**Your instructions**
Repeat the entries below exactly, missing none.

**Records shown**
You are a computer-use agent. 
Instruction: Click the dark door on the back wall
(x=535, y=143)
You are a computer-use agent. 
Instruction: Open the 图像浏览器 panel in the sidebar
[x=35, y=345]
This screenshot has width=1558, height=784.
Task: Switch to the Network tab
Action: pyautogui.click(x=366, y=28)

**Answer section**
You are a computer-use agent. 
Instruction: Click the dark door on the back wall
(x=535, y=143)
You are a computer-use agent. 
Instruction: Open the 图像浏览器 panel in the sidebar
[x=35, y=345]
This screenshot has width=1558, height=784.
Task: Switch to the Network tab
Action: pyautogui.click(x=366, y=28)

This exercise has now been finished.